Une historienne française, autrice d’un livre sur la Casamance, région du sud du Sénégal en proie à une vieille rébellion indépendantiste, s’est défendue cette semaine de prôner des idées autonomistes, après de vives protestations sur l’ouvrage dans le pays.
Séverine Awenengo Dalberto, chercheuse au Centre national de la recherche scientifique (CNRS), devait présenter samedi à Dakar son ouvrage publié aux éditions françaises Karthala et intitulé “L’idée de la Casamance autonome – Possibles et dettes morales de la situation coloniale au Sénégal”.
Mais la librairie “Aux quatre vents” a annoncé mercredi l’annulation de la cérémonie de dédicace, sans explication. Les éditions Karthala ont estimé que la décision d’annuler la séance de dédicace a été prise “face au risque de voir son déroulement perturbé”.
“Depuis l’annonce de la sortie et de la présentation de mon dernier ouvrage, des commentaires malveillants et infondés circulent autour de son soi-disant contenu et de mes intentions, relayés dans divers médias et sur les réseaux sociaux”, a regretté la chercheuse dans un communiqué reçu vendredi soir par l’AFP.
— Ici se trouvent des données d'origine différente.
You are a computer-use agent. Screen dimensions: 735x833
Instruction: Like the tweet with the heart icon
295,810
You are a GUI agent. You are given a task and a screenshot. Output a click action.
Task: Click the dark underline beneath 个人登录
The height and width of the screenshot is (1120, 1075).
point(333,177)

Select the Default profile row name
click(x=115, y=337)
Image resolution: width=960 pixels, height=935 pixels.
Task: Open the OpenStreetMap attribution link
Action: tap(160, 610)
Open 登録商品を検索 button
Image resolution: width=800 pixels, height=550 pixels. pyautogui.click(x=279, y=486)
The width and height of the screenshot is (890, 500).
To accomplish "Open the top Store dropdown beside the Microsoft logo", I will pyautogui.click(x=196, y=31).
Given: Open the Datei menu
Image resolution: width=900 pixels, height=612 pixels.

“Mon travail est strictement historique”, a-t-elle affirmé, assurant que l’ouvrage “ne vise aucunement à rouvrir les fractures comme certains pourraient le craindre”.
Selon elle, les accusations dont elle fait l’objet “alimentent un climat potentiellement dangereux pour (sa) sécurité et (son) intégrité physique”.
L’annonce de la publication du livre avait provoqué de vives protestations dans le pays.
L’Alliance pour la République, parti au pouvoir jusqu’à la présidentielle de mars, avait protesté dans un communiqué contre la publication d’un ouvrage qui “remet en question les acquis” sur la paix en Casamance et est “dangereux” pour l’unité nationale.
Les éditions Karthala ont regretté “une instrumentalisation politique d’un ouvrage scientifique par des personnes qui n’ont, manifestement, pas pris connaissance de son contenu”.
Le livre a également suscité de vifs débats sur les réseaux sociaux au Sénégal, où l’évocation du conflit en Casamance reste sensible. L’État sénégalais rejette l’autonomie.
Un précédent ouvrage d’un autre chercheur français, Jean-Claude Marut (“Le conflit de Casamance – Ce que disent les armes”, Karthala), avait été interdit en 2010.
La Casamance, séparée du nord du Sénégal par la Gambie, est le théâtre d’un des plus vieux conflits du continent depuis que des indépendantistes ont pris le maquis en décembre 1982.
Après avoir fait des milliers de victimes et ravagé l’économie, le conflit a fortement baissé d’intensité mais persiste à petit feu.